En cas d'avis défavorable du CPP, le promoteur peut solliciter du ministre chargé de la santé un second avis qui sera rendu par un CPP également tiré au sort.


* 1 Déposée par les députés Cyrille ISAAC-SIBILLE et Philippe BERTA et les membres du groupe Mouvement démocrate (Modem) de l'Assemblée nationale.

* 2 Relative aux recherches impliquant la personne humaine, prise en application de l'habilitation de l'article 216 de la loi n° 2016-41 du 26 janvier 2016 de modernisation de notre système de santé.

* 3 Article L. 1121-1 du code de la santé publique.

* 4 Elles incluent différents types d'intervention tels que la première administration au volontaire sain d'un médicament pour en évaluer la tolérance et l'innocuité (essai de phase 1), les actes chirurgicaux, l'évaluation des dispositifs médicaux ou encore la thérapie cellulaire et génique.

* 5 Article L. 1121-4 du code de la santé publique.

* 6 Elles incluent des actes et interventions non invasifs tels que des prises de sang dans certaines conditions, des questionnaires dont les résultats peuvent donner lieu à une modification du protocole de traitement ou encore des examens radiologiques sans produit de contraste.

* 7 Elles incluent les prises de sang en-deçà d'un certain seuil, des tests génétiques, des questionnaires...

* 8 Hors modifications substantielles.

* 9 Recherches biomédicales.

* 10 Règlement (UE) n° 536/2014 du Parlement européen et du Conseil du 16 avril 2014 relatif aux essais cliniques de médicaments à usage humain et abrogeant la directive 2001/20/CE.

* 11 Niveau de protection, adéquation des moyens humains, matériels et techniques aux impératifs de sécurité, qualité des informations fournies aux participants et de la procédure destinée à obtenir leur consentement éclairé...

* 12 Notamment le caractère satisfaisant de l'évaluation des bénéfices et des risques attendus et le bien-fondé des conclusions pour les recherches interventionnelles non dénuées de risque.

* 13 Constitué de l'article unique L. 1124-1.

* 14 Premier président du Conseil consultatif national d'éthique (CCNE).

* 15 Et autant de suppléants qui s'investissent tout autant que les titulaires, si bien que les CPP fonctionnent généralement avec des effectifs dépassant les 14 membres.
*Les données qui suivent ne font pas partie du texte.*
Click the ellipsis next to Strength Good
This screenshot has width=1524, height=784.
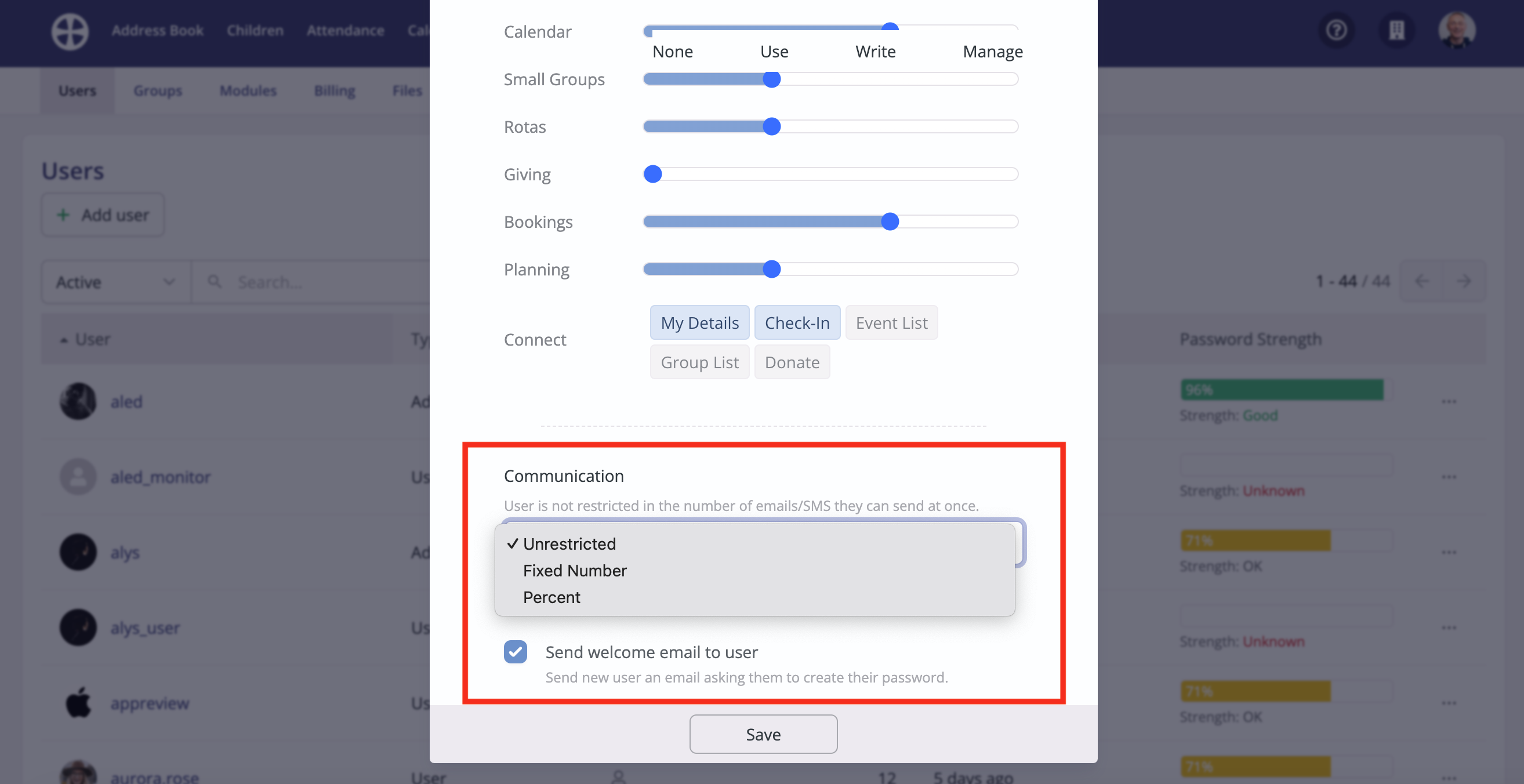[x=1449, y=401]
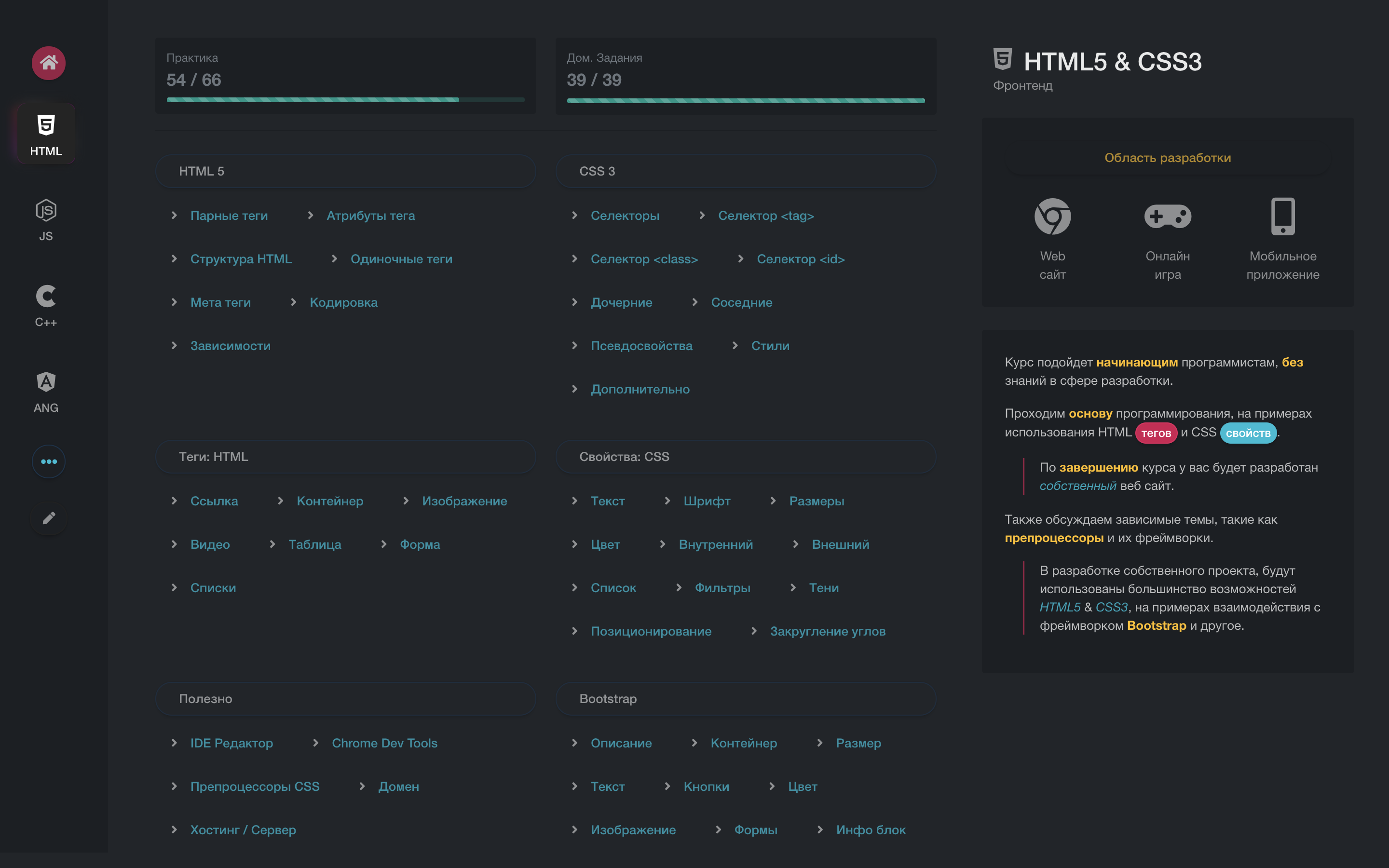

* 16 Article R. 1123-4 du code de la santé publique.

* 17 Article R. 1123-14 du code de la santé publique.

* 18 Article R. 1123-14 du code de la santé publique.
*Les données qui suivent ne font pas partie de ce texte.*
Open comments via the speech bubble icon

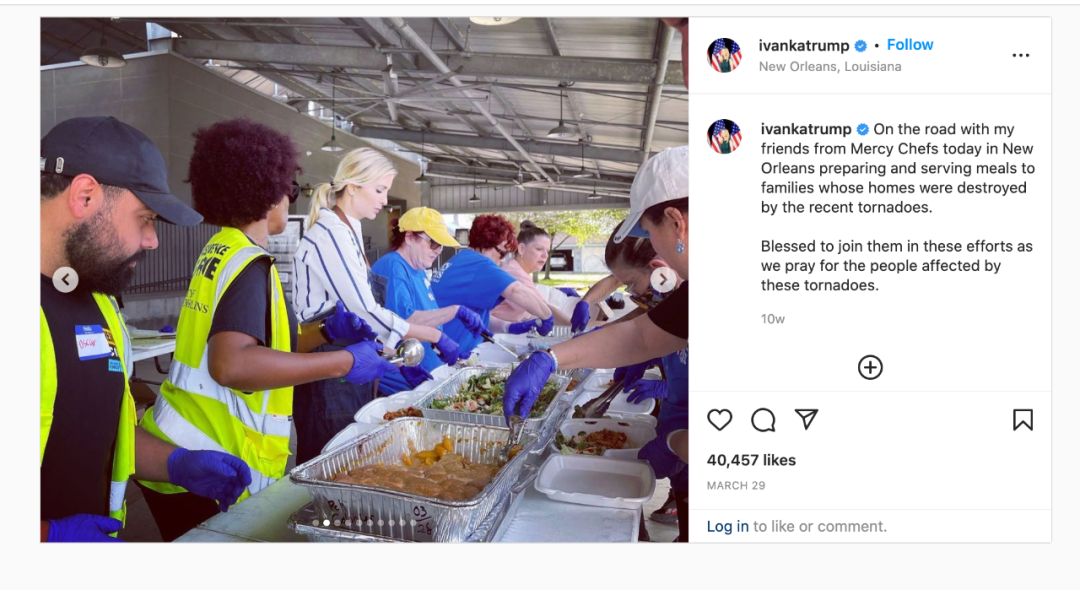click(763, 419)
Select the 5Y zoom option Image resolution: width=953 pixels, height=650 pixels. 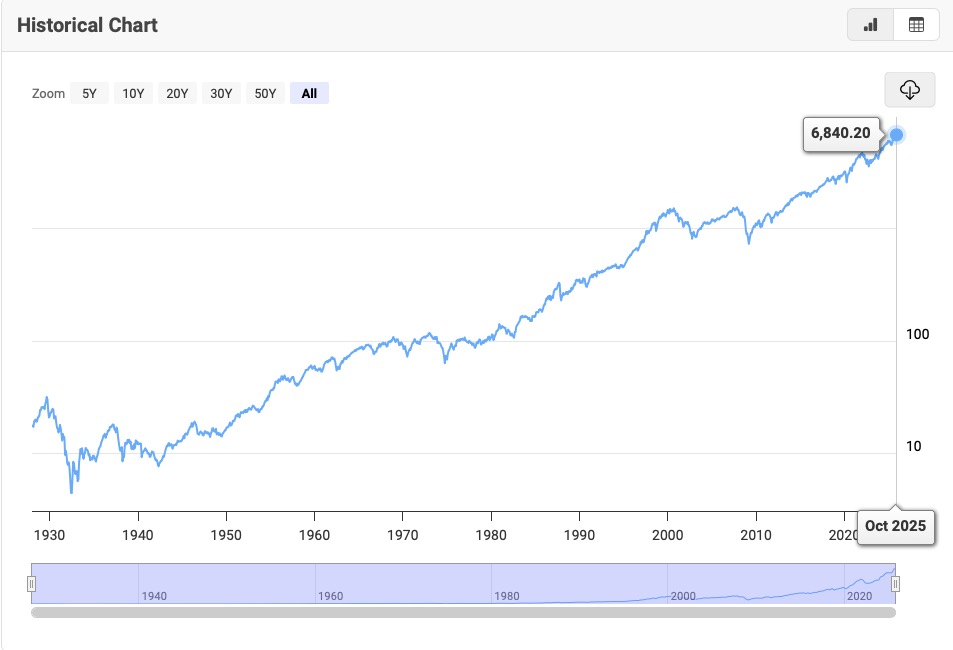(88, 92)
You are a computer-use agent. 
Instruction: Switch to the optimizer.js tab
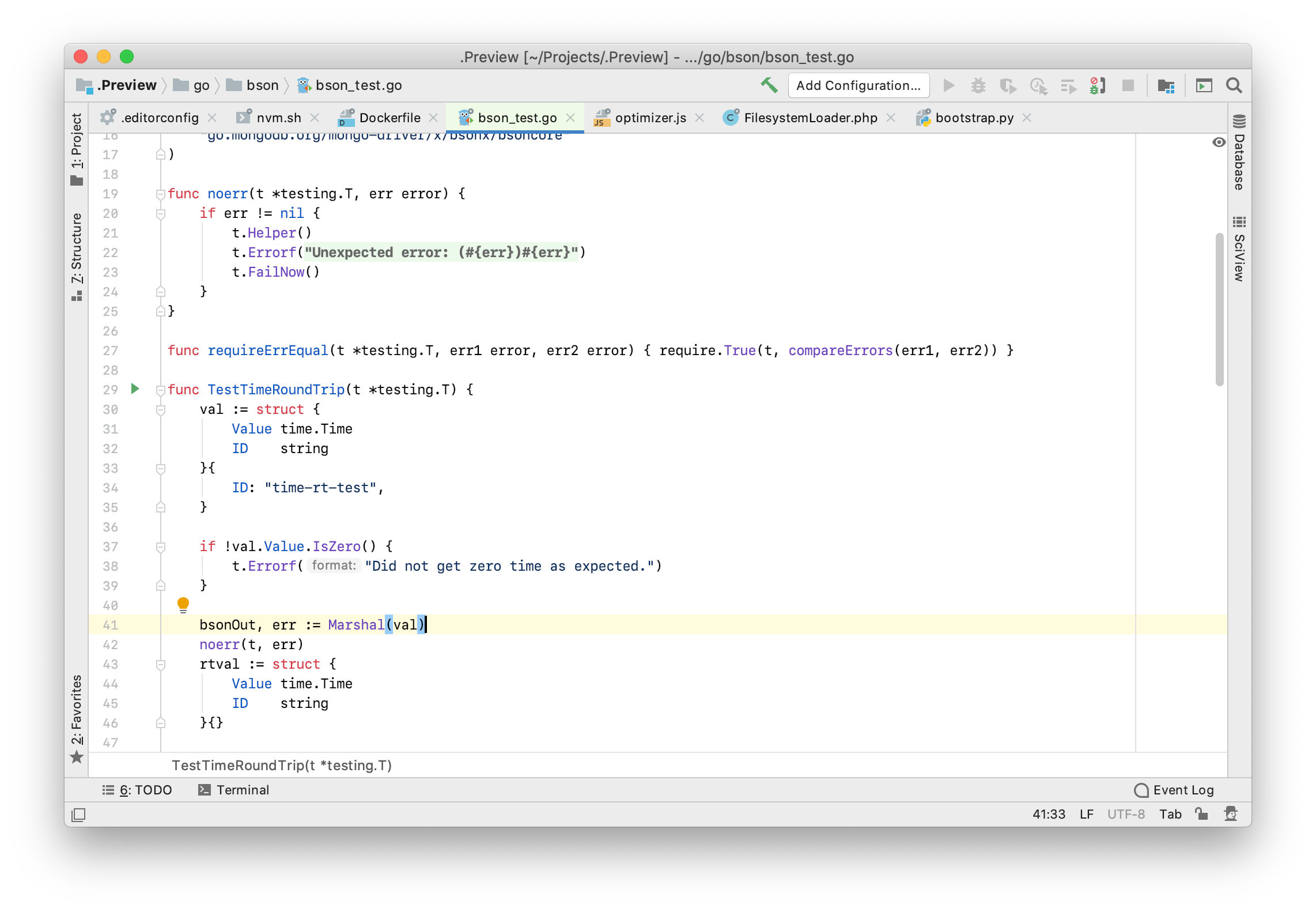click(x=650, y=118)
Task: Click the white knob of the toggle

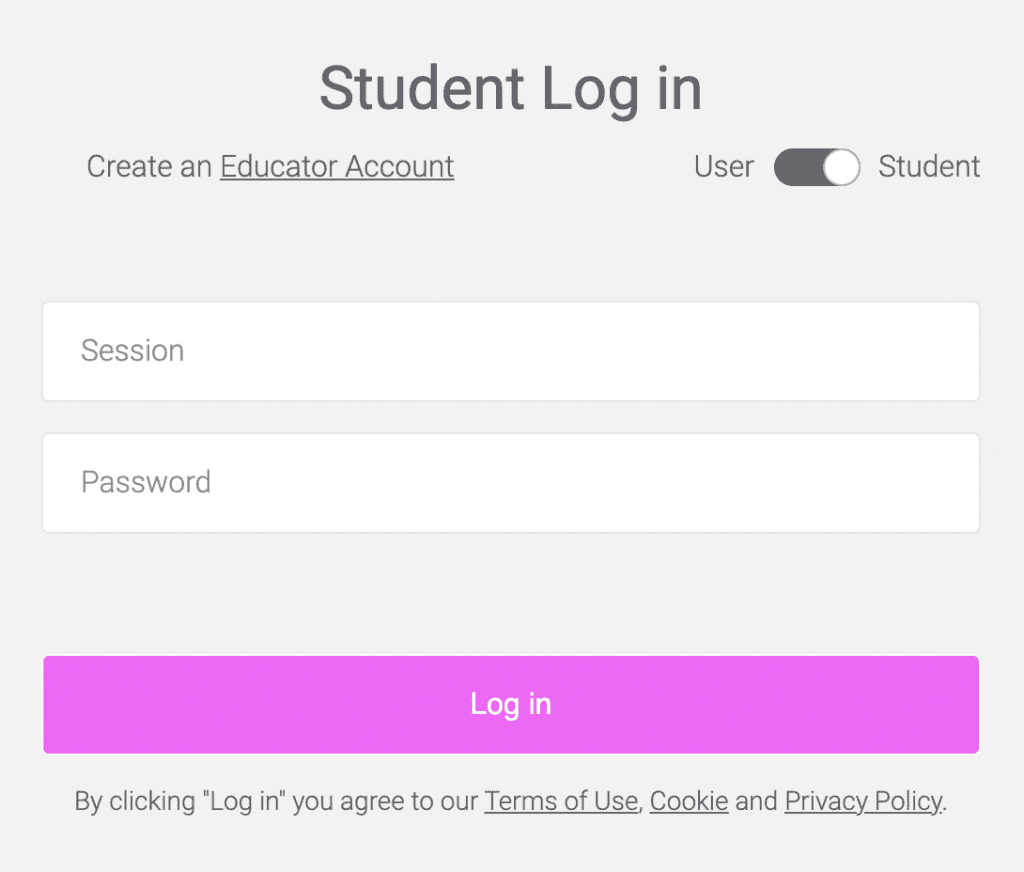Action: (x=840, y=167)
* 19 Article R. 1123-13 du code de la santé publique.

* 20 Article R. 1123-13 du code de la santé publique.

* 21 Article R. 1125-19 du code de la santé publique.

* 22 En application des articles L. 1123-6, R. 1123-20 et D. 1123-34 du code de la santé publique.

* 23 Elle en comptait 51 en 1991 et devrait prochainement en compter 40, avec la création d'un CPP relevant du ministère de la défense en vue de traiter des protocoles relevant du secret défense.